### Challenge
Reproduce the lines beginning with the line that contains "Task: Disable Anrufer kann den Anruf beenden" and ending with the line that contains "Action: point(930,551)", requests included, and offset every coordinate in the answers by 122.

### Supplied entries
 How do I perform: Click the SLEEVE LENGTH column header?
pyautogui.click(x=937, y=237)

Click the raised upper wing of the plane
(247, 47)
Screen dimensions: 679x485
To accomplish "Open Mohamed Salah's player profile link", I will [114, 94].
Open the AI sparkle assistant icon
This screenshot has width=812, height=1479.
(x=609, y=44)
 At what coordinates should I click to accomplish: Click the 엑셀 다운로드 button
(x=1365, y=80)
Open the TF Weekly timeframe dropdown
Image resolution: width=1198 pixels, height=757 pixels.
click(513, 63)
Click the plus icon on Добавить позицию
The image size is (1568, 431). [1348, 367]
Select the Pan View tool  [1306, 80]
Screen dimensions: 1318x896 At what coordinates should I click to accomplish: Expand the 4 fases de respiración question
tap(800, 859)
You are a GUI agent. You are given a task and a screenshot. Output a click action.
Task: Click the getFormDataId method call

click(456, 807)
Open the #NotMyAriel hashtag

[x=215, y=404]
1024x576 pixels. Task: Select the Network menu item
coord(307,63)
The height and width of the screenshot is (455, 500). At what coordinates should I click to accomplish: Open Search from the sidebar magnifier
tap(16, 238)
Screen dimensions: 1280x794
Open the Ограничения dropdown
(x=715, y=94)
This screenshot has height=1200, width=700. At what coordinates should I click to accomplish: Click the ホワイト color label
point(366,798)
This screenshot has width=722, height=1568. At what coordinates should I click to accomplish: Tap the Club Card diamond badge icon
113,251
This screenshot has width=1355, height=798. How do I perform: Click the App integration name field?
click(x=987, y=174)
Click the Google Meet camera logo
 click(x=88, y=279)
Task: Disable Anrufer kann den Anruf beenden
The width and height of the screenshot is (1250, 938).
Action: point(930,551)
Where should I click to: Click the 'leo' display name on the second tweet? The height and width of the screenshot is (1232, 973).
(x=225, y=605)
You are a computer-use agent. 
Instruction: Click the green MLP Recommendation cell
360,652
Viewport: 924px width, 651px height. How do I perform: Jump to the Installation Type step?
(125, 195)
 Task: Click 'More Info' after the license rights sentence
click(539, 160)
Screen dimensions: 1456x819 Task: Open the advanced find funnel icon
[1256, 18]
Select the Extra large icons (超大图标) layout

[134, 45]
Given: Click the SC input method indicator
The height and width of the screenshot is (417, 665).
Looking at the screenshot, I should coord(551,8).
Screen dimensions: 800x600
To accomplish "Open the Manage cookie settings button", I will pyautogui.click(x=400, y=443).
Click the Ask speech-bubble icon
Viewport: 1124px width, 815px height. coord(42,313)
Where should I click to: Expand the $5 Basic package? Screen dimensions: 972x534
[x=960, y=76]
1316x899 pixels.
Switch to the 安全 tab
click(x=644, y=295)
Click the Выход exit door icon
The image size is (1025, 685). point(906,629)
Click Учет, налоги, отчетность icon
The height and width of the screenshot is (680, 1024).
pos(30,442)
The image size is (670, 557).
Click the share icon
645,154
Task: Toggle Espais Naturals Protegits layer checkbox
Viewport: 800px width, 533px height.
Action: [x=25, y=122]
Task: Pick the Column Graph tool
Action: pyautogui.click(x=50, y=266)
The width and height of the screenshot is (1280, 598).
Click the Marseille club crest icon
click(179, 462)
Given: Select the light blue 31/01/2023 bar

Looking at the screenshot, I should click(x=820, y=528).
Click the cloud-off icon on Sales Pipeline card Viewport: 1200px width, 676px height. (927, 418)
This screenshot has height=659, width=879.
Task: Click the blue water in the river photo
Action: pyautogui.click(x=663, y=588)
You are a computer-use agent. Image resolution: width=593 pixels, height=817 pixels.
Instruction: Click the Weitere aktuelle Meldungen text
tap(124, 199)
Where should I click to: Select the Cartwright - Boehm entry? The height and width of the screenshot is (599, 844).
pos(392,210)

### Answer to this exercise
Task: Disable Anrufer kann den Anruf beenden
The width and height of the screenshot is (1250, 938).
Action: point(1052,673)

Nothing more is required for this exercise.